Question

Group reagent for the precipitation of group II basic radicals for the qualitative analysis is:
A. $dil.\text{ }HCl\text{ }+\text{ }{{H}_{2}}S$
B. $N{{H}_{4}}C{{l}_{(s)}}\text{ }+\text{ }N{{H}_{4}}O{{H}_{(aq)}}\text{ }+\text{ }{{H}_{2}}S$
C. ${{\left( N{{H}_{4}} \right)}_{2}}C{{O}_{3}}$ solution
D. none of the above

Answer 1

Hint: So as to answer this question we need to have a basic idea about the group II basic radicals and their properties. Once we know it will be easier for us to know the group reagent for the precipitation of the group to basic radicals for the qualitative analysis.

Complete answer:
We should know that the main principle on which qualitative analysis is based on. It is focused on detecting ions in an aqua solution. The solution is treated with various reactions to test for reactions characteristics of certain ions, which may cause colour change, solid forming and other visible changes.
The group II basic radicals are $C{{u}^{2+}},C{{d}^{2+}},P{{b}^{2+}},H{{g}^{2+}}\left( II \right),B{{i}^{3+}},~A{{s}^{3+}},S{{b}^{3+}},S{{n}^{2+}}$.
Qualitative analysis is a part of chemistry that deals with figuring out the elements or ingredients of which a compound or mixture is made. We need to find a reaction where only the compounds formed by the group 2 cations precipitate while the compounds formed by other groups are soluble.
Chlorides of group 1 compounds are insoluble in water; all other chlorides of metals are usually soluble.
Sulphides of group 2 are insoluble in an acidic medium, thus we need to add compounds that would promote the formation of sulphides in an acidic medium.
To eliminate the possibility of any group 1 cations being present; add $HCl$ to the salt to form chlorides and separate the precipitate and the solution. The solution will have salts that do not have cations from group 1 since they have already precipitated out and separated.
Group reagent for the precipitation of group 2 basic radicals for the qualitative $dil.\text{ }HCl+{{H}_{2}}S$ in group II to sulphide, precipitated in acidic medium.

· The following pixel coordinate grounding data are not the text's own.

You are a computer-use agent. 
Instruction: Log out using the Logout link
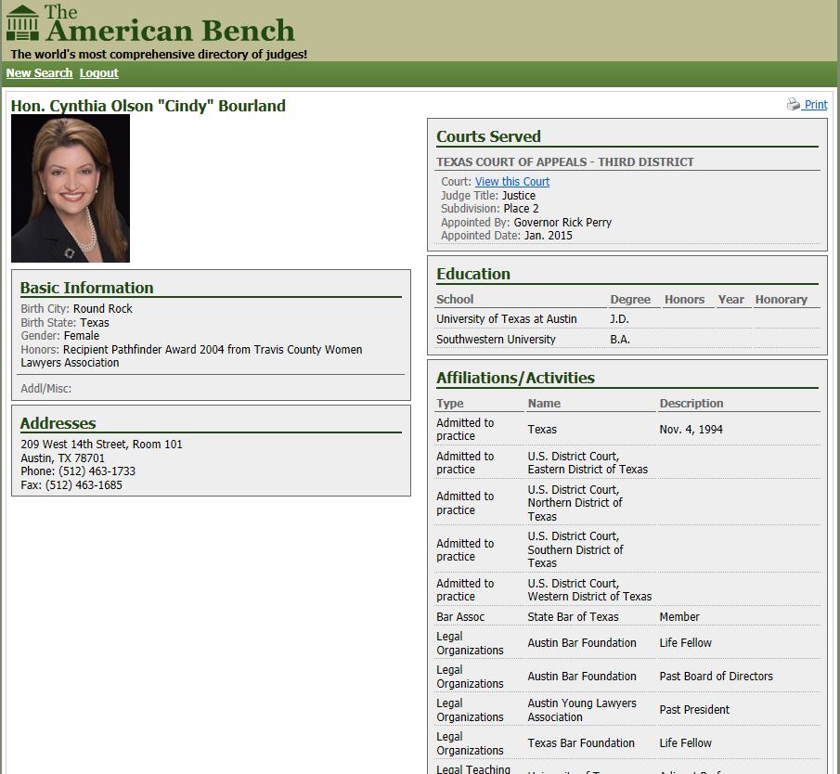(98, 73)
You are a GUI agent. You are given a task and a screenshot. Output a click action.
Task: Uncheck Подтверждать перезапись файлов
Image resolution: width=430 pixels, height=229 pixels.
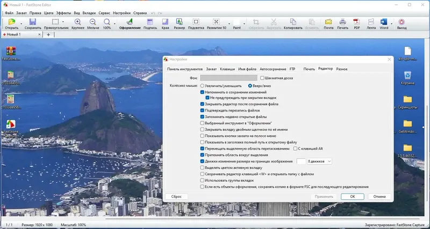pyautogui.click(x=202, y=110)
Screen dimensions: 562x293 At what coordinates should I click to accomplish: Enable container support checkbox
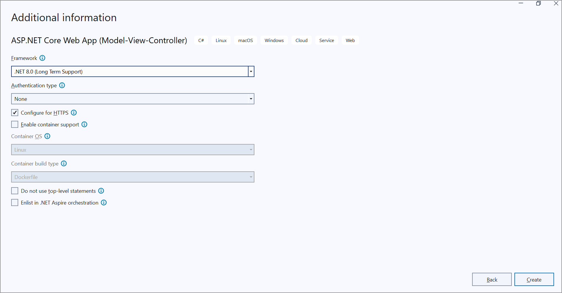[15, 124]
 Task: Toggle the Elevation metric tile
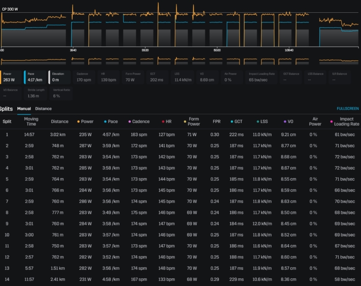pos(60,77)
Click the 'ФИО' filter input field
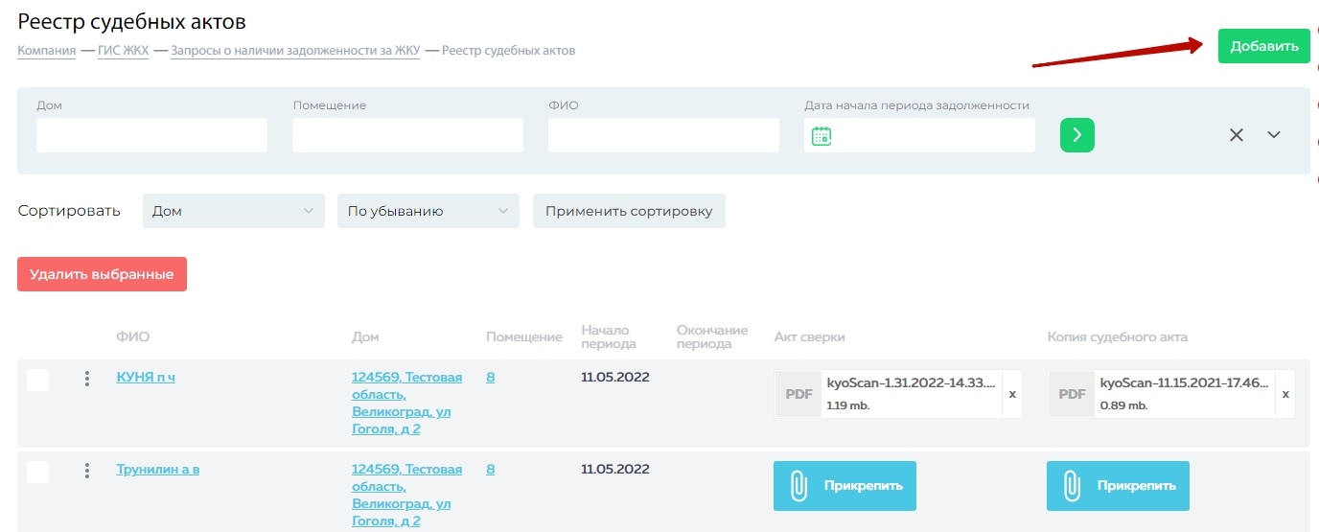This screenshot has height=532, width=1319. pos(663,135)
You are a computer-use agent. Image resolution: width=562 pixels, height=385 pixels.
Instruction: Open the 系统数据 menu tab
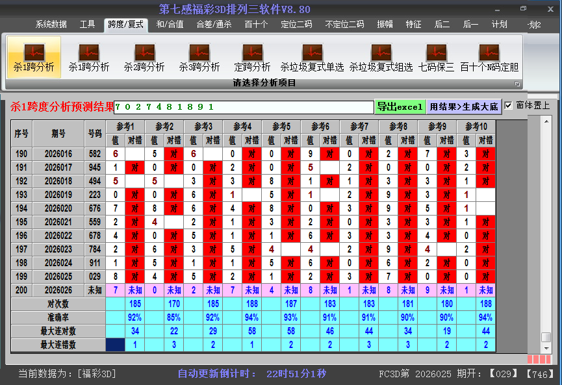tap(51, 25)
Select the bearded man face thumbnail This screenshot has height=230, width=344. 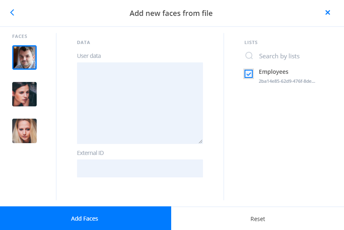[x=24, y=58]
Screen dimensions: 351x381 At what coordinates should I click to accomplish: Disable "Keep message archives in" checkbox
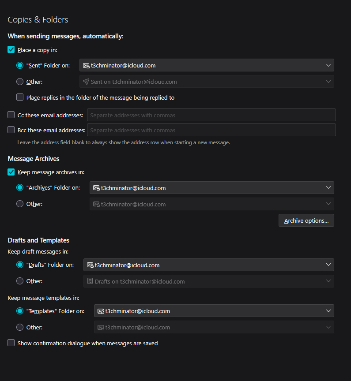click(11, 172)
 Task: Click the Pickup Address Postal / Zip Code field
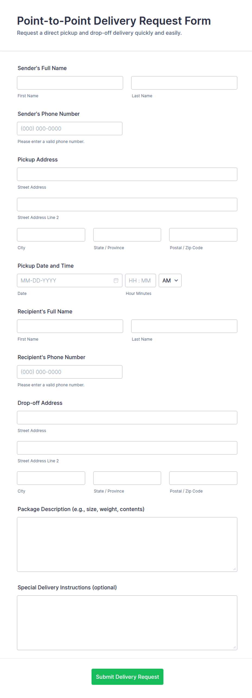pyautogui.click(x=203, y=235)

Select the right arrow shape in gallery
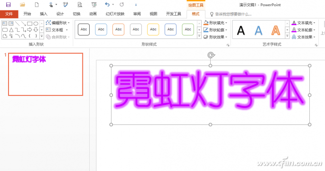coord(29,29)
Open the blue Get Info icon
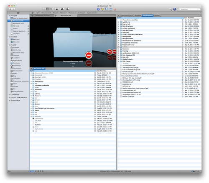 click(98, 9)
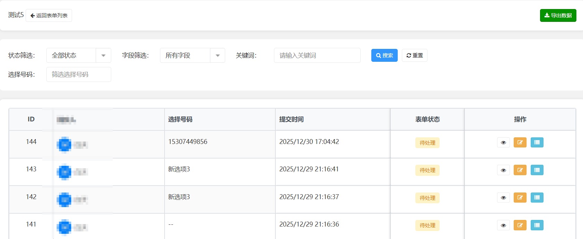Image resolution: width=583 pixels, height=239 pixels.
Task: Click the 搜索 search button
Action: [x=384, y=56]
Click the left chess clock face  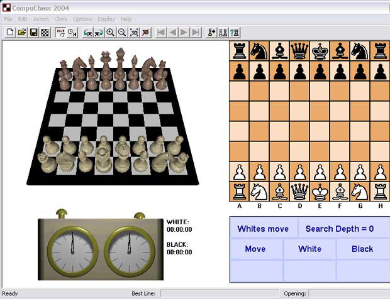(x=72, y=248)
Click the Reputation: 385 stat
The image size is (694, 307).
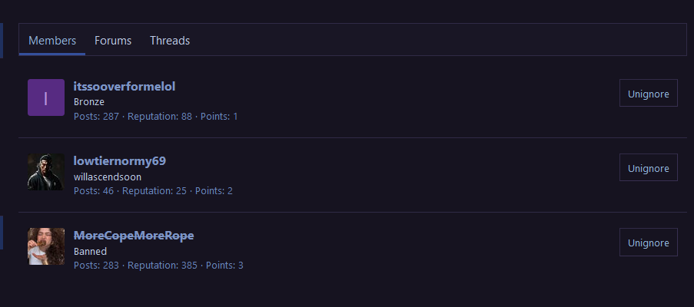pos(160,266)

So, the correct answer is “Option A”.

Note: Know that the sulphides of group three group 3 cations are not soluble in basic medium, so add $N{{H}_{4}}OH$ to detect the presence of group 3 cations after separating the precipitate formed by the group 2 cations. Again, separate the precipitate by the group 3 cations and add ${{\left( N{{H}_{4}} \right)}_{2}}C{{O}_{3}}$ solution to form carbonates with group 4 cations that are insoluble in water. If you separate the solution from the precipitate again you will get a solution with group 5 cations.
Remember that qualitative analysis is a cyclic process that works on the process of elimination. Thus, we can separate the salts by precipitating them out one by one.